Question

I'm using qt creator to create a gui for an vtk aplication.

I've made a #define action and I want to assign that command to a QPushButton.

How do I make the button reproduce my define if pressed?

example. ui->pushButton->...

Was it helpful?

Solution

The easy way is to define a default reponse slot for your button. In your class definition (the same class that defines the pushButton) you can just create a default slot under the slots section.

class MyMainApplication : public QMainWindow
{
  Q_OBJECT

  public:
    MyMainApplication(QWidget *parent = 0);
    ~MyMainApplication();

   // More stuff in the public section (...)

  public slots:
    void on_pushButton_clicked();    // This is the important line

  // The remaining definitions in your class
};

Now you just program the on_pushButton_clicked() function in your class implementation and it will respond to the click on the button called pushButton.
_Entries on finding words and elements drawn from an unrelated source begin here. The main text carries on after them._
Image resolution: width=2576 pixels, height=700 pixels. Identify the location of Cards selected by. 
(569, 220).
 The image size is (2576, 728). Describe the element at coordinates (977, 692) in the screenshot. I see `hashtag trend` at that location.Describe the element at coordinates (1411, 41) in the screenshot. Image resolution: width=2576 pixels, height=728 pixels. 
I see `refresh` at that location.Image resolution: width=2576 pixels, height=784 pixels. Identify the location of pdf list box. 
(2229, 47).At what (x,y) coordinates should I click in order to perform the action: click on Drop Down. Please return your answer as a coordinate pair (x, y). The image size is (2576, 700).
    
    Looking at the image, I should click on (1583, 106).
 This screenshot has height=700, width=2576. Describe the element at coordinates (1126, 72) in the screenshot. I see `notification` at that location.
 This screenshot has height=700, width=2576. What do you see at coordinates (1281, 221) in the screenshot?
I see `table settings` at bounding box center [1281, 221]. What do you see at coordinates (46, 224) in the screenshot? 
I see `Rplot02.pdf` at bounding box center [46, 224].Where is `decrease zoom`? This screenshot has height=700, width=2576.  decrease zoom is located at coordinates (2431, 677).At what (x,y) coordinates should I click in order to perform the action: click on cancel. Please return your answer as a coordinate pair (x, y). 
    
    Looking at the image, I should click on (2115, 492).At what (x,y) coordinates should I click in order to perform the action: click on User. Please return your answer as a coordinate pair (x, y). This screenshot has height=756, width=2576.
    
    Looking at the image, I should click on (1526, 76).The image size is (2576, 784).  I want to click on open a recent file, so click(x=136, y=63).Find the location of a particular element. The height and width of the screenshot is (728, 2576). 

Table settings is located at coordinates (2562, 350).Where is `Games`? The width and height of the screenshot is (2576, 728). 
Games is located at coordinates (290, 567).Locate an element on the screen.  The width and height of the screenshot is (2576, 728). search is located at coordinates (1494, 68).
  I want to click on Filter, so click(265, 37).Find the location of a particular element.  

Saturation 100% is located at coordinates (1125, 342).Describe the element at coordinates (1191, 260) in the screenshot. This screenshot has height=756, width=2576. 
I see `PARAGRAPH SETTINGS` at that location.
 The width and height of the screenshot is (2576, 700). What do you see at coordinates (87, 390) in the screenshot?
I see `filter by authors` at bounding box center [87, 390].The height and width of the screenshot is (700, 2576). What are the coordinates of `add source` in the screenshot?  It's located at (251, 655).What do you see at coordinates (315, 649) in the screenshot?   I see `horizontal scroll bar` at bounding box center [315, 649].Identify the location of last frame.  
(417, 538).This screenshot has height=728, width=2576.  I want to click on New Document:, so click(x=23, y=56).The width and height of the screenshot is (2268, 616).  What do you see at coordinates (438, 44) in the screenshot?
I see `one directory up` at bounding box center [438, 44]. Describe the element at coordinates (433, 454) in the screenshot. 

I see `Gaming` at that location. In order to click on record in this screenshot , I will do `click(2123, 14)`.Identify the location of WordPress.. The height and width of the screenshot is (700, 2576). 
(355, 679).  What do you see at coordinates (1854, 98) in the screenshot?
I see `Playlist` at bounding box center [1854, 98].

The syntax for default slots is on_NAMEOFTHEWIDGET_NAMEOFTHESIGNAL.

With the default slots, the connection is made automatically. If you want to use a generic name for the slot you must make the connection manually. For instance, say that instead of on_pushButton_clicked() you want to use mySlot(). In the class definition you would type

(...)
public slots:
  void mySlot();
(...)

and in the class implementation, probably in the constructor, after the ui->setupUi(this); command you would make the connection of the button and your slot:

connect(ui->pushButton, SIGNAL(clicked()), this, SLOT(mySlot()));

A final remark: in this particular case, I am almost sure that the slots can also be private.

OTHER TIPS

You need to use Qt's feature called Signals and Slots. Many objects can send signals when interacted with. Example is "clicked()" signal emitted from a QPushButton, or "triggered()" which is emitted upon clicking on QAction.

Main idea is to connect a signal to a slot. Slots are functions which are called when a signal is emitted. I can provide you with a PyQt example:

QtCore.QObject.connect(self.ui.myButton, QtCore.SIGNAL("clicked()"), self.someFunction)

C++ code shouldn't be much different. Check the Qt examples, they provide lots of good stuff.